Wednesday, November 19, 2008

PPT complains about the tone of the election campaign; Podemos chides CNE

Caracas Daily Journal (Jeremy Morgan):
Social democratic party Podemos kept on hammering away at the National Electoral Council (CNE), demanding "rigorous application" of the rules to everybody and claiming these had been weakened by the government's "abuse" in using state television VTV.

Podemos secretary-general Ismael Garcia repeated his claim Monday that the CNE broke its own rules by contracting an opinion poll after announcing Sunday that the use of these was specifically prohibited in the week before the elections next Sunday. CNE director Vicente Diaz responded to this charge late Monday by denying the CNE had done any such thing.

Garcia argued that the elections would not only be about state and municipal authorities but also the fate of President Hugo Chavez' failed attempt to reform the Constitution last year, including a proposal to lift a ban on more than two consecutive presidential terms. This was rejected by a narrow margin at a referendum last December -- Chavez' first electoral reverse since he assumed office in 1999.

The opposition was still arguing points on the campaign trail, and making most of the running in the closing stages of the election debate. Morel Rodriguez, who's seeking re-election as one of only two state governors identified with the opposition, said his voters in Nueva Esparta should look at the example of Cuba and then go to the polling station.

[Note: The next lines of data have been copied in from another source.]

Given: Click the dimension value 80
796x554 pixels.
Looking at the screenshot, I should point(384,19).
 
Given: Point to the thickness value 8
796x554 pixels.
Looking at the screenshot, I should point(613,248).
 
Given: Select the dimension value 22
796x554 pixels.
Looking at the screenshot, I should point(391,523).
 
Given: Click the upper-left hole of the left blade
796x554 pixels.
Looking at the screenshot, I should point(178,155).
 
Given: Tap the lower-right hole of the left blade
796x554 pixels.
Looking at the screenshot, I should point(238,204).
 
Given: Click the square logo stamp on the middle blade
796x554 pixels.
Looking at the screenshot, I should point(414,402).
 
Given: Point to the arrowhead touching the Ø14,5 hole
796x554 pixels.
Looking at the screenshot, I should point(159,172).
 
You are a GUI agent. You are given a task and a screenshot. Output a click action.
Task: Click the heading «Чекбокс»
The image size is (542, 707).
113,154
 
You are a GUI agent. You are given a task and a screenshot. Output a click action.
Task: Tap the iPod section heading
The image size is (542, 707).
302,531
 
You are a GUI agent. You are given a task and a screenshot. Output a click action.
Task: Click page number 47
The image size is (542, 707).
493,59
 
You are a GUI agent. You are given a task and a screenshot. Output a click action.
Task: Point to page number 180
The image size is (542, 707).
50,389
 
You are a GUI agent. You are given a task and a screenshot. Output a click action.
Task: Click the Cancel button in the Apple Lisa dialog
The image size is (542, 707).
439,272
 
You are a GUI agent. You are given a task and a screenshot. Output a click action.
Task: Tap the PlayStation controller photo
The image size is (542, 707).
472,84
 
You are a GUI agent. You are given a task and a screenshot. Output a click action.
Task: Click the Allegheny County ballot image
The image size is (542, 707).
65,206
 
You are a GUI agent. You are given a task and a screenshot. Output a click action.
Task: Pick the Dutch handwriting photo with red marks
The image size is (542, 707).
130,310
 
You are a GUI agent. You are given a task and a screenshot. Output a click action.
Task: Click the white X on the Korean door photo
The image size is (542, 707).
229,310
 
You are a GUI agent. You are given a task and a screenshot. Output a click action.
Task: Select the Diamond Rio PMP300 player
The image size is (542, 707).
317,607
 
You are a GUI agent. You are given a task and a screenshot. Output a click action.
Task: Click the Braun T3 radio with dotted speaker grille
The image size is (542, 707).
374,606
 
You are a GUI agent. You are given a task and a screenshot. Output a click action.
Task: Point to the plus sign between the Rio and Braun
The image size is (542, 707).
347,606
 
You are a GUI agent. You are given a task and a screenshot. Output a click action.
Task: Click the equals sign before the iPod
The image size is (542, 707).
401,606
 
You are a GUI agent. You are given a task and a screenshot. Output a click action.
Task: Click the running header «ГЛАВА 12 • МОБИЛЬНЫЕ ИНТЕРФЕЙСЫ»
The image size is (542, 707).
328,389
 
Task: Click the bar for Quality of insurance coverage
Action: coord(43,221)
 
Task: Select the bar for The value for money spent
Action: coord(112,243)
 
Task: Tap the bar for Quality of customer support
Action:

This was not an entirely unfair jibe at the president's penchant for Cuban ways and its ageing leader, Fidel Castro. Quite a lot of Chavez' political attitudes and lexicon look to be cloned off Castro, not least a tendency to label the United States as "The Empire."

Student leader Jon Goicoechea urged people to vote because otherwise it would be "indefinite re-election" -- a reference to the widespread belief that, once the elections are out of the way, Chavez and his ruling United Socialist Party of Venezuela (PSUV) plan to try again to do away with constitutional restrictions on his years in power.

PSUV party vice president Alberto Muller Rojas was also trying to get out the voters, and applied the heavy hand in order to do so.
After proclaiming that Sunday would see a record level of electoral participation, he warned that members of the PSUV who didn't vote would automatically "exclude themselves" from the party.

Abstention and apathy, long haunting specters for the opposition, are now thought to be worrying the top echelon at the PSUV, and perhaps not least with some observers saying the party could lose seven or eight states and memories of the referendum defeat less than a year ago. Chavez publicly berated some of his supporters in Miranda state when he failed to prevail on that occasion, and it's said the wound hasn't healed yet.

Interior and Justice Minister Tarek El Aissami announced that the purchase or public consumption of alcohol would be banned between two o'clock next Friday until the same hour the following Monday. More reasonably, he said the carrying of firearms would also be prohibited. This merely posed questions about why it wasn't all the time.